[Input data — start]

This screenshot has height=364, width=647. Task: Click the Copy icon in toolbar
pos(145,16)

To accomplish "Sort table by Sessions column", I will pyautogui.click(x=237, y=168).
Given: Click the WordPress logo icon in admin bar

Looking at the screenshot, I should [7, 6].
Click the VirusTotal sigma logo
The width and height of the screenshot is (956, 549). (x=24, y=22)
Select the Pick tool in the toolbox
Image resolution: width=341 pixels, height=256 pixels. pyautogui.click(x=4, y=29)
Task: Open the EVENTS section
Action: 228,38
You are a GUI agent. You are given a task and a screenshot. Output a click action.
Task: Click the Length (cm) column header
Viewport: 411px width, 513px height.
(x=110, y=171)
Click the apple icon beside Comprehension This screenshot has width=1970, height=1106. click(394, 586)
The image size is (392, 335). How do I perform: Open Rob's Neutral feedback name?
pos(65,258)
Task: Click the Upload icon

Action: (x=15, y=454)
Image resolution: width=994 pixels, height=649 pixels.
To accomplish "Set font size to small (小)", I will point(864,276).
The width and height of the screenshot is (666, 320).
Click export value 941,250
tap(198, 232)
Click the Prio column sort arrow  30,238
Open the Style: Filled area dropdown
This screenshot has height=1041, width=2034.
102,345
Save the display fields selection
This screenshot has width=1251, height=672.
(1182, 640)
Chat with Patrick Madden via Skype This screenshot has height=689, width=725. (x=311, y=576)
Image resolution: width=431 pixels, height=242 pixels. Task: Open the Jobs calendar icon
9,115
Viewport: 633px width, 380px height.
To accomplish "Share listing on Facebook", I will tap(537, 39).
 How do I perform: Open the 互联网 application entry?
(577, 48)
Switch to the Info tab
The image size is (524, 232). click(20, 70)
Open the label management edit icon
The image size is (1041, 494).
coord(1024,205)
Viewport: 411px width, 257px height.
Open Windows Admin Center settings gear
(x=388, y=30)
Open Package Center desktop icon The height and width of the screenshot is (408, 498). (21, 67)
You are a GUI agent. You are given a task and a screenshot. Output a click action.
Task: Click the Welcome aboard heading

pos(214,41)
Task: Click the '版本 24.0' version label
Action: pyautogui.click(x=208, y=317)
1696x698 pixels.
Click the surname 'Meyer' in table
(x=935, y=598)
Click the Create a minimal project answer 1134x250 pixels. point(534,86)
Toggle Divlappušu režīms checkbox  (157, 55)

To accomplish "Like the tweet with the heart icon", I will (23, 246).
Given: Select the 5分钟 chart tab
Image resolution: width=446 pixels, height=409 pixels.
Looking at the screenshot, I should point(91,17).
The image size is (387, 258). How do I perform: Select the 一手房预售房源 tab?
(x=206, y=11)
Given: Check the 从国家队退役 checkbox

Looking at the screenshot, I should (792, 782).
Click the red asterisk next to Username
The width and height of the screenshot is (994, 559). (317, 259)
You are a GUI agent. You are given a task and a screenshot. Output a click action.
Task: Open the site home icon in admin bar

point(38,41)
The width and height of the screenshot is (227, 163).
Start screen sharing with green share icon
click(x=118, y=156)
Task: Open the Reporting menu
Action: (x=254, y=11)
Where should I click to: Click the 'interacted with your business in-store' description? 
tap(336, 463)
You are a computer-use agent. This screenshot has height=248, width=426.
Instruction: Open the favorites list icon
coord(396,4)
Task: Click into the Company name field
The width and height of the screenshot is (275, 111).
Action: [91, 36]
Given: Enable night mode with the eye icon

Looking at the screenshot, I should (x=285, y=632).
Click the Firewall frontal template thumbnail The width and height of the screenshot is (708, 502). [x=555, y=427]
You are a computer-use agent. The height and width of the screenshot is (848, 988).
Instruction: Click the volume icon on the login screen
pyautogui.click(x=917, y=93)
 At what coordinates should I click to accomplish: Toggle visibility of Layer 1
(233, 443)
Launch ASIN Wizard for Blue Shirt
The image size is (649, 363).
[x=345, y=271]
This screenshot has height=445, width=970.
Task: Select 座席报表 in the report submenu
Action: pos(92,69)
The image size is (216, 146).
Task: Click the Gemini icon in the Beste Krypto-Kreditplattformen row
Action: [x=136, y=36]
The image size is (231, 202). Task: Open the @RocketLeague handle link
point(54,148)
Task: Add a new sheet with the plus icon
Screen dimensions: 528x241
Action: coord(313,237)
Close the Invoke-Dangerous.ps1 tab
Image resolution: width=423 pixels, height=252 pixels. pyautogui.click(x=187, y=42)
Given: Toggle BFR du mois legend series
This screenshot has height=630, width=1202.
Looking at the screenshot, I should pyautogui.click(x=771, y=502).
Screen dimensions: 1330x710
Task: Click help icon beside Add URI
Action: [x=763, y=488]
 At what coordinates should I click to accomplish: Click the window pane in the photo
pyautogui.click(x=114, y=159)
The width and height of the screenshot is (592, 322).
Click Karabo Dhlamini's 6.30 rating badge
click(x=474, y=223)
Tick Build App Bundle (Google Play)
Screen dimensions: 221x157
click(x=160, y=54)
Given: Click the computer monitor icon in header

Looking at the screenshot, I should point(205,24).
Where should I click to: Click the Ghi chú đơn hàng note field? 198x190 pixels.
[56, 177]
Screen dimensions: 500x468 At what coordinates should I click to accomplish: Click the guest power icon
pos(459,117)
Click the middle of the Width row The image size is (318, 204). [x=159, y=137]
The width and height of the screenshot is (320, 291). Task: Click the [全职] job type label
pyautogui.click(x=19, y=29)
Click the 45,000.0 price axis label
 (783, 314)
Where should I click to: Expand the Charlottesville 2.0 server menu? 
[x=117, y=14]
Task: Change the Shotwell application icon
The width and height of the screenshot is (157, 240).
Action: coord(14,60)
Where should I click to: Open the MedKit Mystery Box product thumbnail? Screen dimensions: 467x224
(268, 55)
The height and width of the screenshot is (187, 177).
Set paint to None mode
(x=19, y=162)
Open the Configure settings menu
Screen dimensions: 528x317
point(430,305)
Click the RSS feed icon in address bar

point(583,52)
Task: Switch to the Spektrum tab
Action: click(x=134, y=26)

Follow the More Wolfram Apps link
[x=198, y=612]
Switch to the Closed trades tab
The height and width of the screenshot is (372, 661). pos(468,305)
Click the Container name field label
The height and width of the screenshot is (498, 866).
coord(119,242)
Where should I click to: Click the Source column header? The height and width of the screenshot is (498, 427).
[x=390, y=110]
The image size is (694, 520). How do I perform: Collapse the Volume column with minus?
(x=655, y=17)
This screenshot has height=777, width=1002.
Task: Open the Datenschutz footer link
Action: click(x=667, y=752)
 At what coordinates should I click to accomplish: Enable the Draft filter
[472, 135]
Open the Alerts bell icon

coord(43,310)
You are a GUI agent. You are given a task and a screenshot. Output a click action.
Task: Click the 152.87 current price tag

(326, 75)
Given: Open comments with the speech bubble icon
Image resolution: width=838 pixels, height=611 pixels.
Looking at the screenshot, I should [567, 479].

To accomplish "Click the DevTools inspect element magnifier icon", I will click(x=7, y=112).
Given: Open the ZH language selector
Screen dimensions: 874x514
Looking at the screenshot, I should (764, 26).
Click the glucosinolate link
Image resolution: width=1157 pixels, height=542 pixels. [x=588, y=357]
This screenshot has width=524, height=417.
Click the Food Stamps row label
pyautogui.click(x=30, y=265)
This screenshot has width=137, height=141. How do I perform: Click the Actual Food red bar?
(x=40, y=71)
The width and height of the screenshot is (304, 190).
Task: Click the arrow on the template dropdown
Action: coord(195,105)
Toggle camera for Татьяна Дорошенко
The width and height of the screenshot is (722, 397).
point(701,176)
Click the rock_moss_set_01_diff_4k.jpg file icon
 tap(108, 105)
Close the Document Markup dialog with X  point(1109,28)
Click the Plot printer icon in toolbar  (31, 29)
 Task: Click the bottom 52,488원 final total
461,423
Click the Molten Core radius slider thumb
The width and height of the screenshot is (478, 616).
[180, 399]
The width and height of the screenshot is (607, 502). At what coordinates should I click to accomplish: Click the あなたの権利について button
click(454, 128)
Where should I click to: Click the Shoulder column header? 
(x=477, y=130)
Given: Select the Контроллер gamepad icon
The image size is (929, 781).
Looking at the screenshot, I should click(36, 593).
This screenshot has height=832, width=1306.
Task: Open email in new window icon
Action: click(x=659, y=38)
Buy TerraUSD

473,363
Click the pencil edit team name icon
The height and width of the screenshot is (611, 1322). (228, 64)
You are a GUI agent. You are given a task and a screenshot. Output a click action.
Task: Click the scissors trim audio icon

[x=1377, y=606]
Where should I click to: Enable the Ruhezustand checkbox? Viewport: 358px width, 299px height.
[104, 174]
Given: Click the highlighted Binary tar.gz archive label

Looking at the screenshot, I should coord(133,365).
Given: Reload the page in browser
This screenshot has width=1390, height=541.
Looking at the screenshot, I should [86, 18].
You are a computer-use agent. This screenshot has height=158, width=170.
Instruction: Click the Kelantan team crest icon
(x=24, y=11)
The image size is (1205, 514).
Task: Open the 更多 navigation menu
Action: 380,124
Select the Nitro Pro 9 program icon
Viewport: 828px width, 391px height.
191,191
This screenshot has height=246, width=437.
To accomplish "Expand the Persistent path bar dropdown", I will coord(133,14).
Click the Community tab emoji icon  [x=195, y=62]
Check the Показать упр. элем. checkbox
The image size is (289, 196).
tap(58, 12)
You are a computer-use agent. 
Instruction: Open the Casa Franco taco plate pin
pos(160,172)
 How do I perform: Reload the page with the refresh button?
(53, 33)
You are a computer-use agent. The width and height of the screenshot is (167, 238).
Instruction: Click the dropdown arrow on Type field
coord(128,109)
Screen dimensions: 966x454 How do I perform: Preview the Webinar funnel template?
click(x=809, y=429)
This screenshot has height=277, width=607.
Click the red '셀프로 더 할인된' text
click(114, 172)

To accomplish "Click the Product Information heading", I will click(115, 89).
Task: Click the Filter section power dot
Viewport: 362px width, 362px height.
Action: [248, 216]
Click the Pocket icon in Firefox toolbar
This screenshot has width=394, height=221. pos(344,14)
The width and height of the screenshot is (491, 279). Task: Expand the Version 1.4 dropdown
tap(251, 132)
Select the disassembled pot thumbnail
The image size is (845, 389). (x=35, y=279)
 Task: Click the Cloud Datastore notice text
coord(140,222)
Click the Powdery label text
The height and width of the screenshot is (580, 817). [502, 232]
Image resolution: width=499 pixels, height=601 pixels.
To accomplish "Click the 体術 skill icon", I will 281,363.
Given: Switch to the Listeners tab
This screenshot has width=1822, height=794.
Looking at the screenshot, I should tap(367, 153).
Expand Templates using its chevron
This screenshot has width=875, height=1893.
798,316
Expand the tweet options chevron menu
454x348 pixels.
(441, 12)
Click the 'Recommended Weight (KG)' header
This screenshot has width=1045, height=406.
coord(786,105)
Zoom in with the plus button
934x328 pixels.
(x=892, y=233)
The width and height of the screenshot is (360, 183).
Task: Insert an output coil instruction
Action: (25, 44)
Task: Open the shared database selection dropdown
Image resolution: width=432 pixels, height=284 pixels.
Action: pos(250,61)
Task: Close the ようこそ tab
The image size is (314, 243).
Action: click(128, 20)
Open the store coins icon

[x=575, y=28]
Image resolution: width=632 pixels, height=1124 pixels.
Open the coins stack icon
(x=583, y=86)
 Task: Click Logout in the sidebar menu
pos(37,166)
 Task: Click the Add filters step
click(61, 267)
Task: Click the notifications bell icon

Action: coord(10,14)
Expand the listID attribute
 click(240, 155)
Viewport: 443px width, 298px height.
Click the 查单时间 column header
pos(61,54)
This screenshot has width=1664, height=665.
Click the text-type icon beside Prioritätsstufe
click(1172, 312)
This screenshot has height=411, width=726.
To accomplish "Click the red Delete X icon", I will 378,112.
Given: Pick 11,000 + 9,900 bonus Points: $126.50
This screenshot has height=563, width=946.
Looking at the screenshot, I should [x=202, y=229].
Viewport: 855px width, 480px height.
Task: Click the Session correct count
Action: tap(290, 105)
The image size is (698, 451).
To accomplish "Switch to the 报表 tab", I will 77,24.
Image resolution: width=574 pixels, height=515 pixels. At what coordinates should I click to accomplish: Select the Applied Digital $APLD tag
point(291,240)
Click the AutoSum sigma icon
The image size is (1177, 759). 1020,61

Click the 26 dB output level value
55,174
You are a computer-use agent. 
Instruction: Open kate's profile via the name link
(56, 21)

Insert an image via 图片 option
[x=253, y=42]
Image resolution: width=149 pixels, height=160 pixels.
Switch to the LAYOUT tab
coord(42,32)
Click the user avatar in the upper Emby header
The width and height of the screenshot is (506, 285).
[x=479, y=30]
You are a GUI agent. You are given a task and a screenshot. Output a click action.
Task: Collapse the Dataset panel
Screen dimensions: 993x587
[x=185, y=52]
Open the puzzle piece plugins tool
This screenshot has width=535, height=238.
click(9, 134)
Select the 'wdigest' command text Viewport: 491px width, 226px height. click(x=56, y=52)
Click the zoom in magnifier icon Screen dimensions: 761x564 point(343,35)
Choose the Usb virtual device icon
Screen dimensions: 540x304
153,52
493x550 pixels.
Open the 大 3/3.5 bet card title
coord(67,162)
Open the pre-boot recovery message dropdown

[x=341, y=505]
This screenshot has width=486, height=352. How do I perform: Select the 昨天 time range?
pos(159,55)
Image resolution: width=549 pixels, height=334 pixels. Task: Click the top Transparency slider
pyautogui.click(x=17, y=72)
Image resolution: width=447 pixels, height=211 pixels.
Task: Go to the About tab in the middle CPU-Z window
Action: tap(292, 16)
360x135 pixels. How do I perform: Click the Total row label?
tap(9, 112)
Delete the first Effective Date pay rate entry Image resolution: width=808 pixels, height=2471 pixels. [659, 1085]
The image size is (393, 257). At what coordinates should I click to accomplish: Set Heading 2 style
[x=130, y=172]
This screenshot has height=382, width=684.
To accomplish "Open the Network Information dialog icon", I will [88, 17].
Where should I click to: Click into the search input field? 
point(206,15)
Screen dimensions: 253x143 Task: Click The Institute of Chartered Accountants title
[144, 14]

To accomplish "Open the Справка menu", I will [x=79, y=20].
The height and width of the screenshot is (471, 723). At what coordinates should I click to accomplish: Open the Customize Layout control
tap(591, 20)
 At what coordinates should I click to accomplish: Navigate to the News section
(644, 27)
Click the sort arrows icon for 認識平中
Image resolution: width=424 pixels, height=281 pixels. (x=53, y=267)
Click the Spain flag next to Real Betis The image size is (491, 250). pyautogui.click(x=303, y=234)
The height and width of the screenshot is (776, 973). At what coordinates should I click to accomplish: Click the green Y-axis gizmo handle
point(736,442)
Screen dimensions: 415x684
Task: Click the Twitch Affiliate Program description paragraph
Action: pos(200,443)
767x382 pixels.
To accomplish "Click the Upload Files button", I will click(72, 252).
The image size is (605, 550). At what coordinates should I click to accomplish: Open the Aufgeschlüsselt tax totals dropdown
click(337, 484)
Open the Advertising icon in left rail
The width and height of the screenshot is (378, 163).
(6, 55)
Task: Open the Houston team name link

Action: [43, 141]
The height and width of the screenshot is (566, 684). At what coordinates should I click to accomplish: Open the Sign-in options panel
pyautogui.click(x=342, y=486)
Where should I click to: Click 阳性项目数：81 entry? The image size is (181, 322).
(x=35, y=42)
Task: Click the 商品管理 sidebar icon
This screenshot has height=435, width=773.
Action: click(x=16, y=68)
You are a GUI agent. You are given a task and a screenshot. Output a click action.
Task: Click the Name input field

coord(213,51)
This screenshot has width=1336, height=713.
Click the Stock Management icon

[Input data — finish]

-- Work instruction --
For this task, write out exactly the lines of the entries above, starting at the line with "The width and height of the screenshot is (157, 240)." and ending at the line with "The height and width of the screenshot is (187, 177).", both included, and no others.

-- Written solution --
The width and height of the screenshot is (157, 240).
Action: coord(14,60)
Where should I click to: Open the MedKit Mystery Box product thumbnail? Screen dimensions: 467x224
(268, 55)
The height and width of the screenshot is (187, 177).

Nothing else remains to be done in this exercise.